*** Extracted material ***
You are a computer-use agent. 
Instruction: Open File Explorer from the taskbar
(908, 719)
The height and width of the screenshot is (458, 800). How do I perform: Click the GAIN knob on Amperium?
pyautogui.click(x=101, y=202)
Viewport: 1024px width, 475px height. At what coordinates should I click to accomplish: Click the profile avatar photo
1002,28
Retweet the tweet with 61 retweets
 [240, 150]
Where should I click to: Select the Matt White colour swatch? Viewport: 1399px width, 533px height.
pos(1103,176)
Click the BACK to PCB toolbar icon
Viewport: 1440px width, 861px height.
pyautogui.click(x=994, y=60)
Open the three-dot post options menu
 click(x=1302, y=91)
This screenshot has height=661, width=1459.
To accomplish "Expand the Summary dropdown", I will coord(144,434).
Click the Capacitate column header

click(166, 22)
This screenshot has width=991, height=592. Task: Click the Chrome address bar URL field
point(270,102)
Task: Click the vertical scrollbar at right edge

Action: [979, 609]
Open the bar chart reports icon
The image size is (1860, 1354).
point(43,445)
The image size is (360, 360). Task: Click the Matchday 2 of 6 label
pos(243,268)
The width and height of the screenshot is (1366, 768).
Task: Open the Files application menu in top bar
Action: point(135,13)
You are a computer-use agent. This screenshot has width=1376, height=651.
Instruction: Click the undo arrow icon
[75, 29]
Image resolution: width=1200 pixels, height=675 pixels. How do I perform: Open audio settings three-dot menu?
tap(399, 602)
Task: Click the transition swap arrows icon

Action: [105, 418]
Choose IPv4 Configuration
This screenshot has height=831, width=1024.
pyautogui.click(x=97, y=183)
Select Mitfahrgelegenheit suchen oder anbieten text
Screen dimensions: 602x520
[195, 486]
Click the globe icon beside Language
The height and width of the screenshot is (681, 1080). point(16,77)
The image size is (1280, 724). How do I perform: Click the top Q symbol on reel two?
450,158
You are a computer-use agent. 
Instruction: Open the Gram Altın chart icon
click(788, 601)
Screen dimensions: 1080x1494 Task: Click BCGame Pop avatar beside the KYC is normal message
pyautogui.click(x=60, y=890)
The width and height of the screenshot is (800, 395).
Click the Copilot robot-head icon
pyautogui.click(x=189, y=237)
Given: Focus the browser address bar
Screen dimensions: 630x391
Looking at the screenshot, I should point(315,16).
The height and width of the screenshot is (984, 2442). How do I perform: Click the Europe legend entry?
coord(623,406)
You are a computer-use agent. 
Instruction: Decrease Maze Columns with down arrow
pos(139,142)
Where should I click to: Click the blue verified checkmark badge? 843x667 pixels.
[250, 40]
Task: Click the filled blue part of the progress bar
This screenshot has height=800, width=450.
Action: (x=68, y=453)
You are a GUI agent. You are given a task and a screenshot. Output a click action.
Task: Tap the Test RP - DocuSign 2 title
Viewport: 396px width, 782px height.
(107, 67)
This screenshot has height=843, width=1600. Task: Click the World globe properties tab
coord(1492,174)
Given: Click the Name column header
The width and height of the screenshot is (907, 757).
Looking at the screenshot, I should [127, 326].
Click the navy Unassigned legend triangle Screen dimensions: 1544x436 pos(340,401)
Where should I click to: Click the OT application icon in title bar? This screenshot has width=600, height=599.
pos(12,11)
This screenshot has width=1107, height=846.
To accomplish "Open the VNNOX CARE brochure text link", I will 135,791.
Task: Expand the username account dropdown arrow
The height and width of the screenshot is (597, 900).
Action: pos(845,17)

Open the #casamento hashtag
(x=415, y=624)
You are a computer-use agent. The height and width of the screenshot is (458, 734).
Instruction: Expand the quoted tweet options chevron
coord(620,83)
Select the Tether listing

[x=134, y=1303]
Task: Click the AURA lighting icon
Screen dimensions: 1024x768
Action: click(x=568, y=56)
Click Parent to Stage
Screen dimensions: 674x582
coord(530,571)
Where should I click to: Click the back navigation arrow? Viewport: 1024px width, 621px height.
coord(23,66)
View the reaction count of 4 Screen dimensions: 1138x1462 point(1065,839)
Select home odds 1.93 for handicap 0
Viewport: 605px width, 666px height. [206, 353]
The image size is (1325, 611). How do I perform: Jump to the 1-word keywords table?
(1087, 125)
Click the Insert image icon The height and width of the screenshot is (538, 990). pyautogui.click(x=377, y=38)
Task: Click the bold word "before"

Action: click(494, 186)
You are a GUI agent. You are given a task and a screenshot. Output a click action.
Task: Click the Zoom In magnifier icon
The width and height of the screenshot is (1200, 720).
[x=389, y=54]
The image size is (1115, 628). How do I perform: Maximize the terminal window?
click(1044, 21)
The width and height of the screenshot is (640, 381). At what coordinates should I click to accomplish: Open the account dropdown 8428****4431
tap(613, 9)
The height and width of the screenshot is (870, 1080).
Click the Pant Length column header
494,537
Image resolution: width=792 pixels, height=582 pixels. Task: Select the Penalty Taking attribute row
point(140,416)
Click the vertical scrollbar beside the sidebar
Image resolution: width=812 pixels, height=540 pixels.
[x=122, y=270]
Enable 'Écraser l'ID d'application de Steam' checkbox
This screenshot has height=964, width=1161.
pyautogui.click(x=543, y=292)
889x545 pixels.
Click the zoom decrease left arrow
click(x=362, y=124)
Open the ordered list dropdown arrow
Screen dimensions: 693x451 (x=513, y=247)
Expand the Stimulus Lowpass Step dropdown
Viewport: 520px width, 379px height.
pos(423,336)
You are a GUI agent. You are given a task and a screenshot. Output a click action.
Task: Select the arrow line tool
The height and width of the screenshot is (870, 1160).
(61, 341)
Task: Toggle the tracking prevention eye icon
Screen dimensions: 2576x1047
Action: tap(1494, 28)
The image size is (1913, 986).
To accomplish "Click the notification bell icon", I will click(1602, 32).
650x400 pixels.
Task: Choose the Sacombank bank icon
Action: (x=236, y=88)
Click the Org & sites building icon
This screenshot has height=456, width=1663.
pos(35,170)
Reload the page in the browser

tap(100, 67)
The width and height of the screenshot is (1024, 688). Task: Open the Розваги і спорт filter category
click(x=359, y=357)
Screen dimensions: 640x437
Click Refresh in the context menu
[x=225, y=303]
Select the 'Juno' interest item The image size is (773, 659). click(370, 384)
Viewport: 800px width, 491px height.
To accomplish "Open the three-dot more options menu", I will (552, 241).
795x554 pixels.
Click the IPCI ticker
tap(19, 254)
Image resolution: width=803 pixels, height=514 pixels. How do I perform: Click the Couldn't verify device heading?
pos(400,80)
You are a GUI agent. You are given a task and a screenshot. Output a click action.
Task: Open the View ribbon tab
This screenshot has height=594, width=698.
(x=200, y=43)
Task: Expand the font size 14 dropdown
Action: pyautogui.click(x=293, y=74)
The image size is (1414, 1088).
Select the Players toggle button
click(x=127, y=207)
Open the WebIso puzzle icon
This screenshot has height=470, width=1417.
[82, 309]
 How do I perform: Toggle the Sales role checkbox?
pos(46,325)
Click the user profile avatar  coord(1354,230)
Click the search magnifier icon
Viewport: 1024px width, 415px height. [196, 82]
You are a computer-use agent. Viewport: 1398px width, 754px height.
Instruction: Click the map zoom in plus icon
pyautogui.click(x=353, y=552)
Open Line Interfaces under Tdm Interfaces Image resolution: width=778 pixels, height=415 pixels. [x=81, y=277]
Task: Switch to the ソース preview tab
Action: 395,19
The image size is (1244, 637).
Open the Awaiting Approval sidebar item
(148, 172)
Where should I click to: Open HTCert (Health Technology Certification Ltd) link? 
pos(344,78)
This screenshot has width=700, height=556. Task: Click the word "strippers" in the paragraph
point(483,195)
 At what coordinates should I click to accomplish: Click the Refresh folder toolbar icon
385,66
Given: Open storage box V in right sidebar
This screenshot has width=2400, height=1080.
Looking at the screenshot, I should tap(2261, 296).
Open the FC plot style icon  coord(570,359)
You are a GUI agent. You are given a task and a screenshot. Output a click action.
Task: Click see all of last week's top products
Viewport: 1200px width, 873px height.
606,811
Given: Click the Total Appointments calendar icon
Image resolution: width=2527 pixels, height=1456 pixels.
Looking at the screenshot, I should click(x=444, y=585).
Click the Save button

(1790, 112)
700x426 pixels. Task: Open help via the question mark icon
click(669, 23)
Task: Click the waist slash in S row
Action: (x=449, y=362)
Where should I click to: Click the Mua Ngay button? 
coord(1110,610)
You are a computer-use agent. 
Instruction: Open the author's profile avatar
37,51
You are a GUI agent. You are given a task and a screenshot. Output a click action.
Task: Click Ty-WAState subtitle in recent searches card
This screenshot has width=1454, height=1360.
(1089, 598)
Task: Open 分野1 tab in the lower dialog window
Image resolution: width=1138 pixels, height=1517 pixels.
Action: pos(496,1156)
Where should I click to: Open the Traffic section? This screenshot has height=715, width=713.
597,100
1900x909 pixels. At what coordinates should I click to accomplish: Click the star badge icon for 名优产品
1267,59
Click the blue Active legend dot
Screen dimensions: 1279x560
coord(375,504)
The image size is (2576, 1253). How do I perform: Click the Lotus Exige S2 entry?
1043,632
*** End of Extracted material ***
#### Problem requirements:
Reproduce the entries above exactly, but only the lines between the line holding "Task: Click the filled" and the line holding "You are a computer-use agent. The", inclusive.

#### Answer to the exercise:
Task: Click the filled blue part of the progress bar
This screenshot has height=800, width=450.
Action: (x=68, y=453)
You are a GUI agent. You are given a task and a screenshot. Output a click action.
Task: Tap the Test RP - DocuSign 2 title
Viewport: 396px width, 782px height.
(107, 67)
This screenshot has height=843, width=1600. Task: Click the World globe properties tab
coord(1492,174)
Given: Click the Name column header
The width and height of the screenshot is (907, 757).
Looking at the screenshot, I should [127, 326].
Click the navy Unassigned legend triangle Screen dimensions: 1544x436 pos(340,401)
Where should I click to: Click the OT application icon in title bar? This screenshot has width=600, height=599.
pos(12,11)
This screenshot has width=1107, height=846.
To accomplish "Open the VNNOX CARE brochure text link", I will 135,791.
Task: Expand the username account dropdown arrow
The height and width of the screenshot is (597, 900).
Action: pos(845,17)

Open the #casamento hashtag
(x=415, y=624)
You are a computer-use agent. The height and width of the screenshot is (458, 734).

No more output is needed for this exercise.